不意に,ここが公共の場であるということに思い至った。だめ。これ以上はできない。私は美月を押しのけて,顔を見つめた。押しのけたその行為自体は,嫌悪感を示すものではない。そのことは伝わっていると思う。美月は物足りなさそうな顔をしていたが,こんな人目のつくところでイチャイチャできないという私の思いを察してくれたはずだ。バカップルですら軽蔑の目で見られるが,女の子同士で抱き合ってまさぐり合っている姿を見られると噂になるだろう。結局私は,世間の目を気にしながら生きていかなければならないのだと自覚するとみじめになる。女の子を好きになるって恥ずかしいことなのだろうか。
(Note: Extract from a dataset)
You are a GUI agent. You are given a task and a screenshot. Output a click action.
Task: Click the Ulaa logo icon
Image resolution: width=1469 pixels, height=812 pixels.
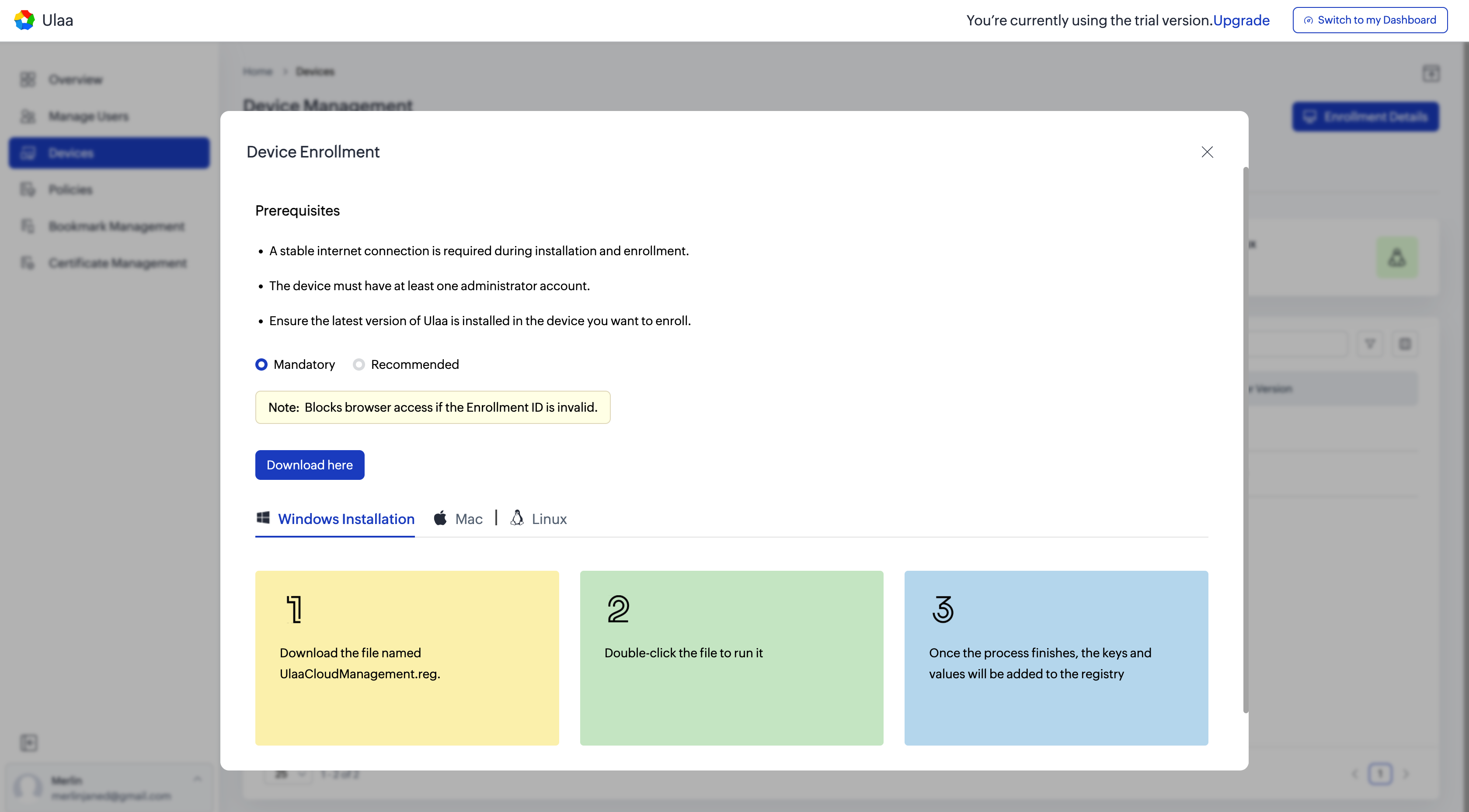(x=24, y=20)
美月はバス停まで見送ってくれた。バス停のベンチに座って最近の学校でのことを話したりしていた。ふいに美月が抱きついてきた。そのまま頬にキスをした。さっきのような濃厚さはないが,私は満たされていると感じた。もうすぐバスが来る。このまま一生バスが来なければ良いのにと思った。
これからはもっと素直になれそうな気がする。このまま何も気にせず,幸せな時間が続けばいいのに。でも,周りは私たちを自由にはしてくれなかった。
遠くでシャッター音がしていることに,私たちは気が付かなかった。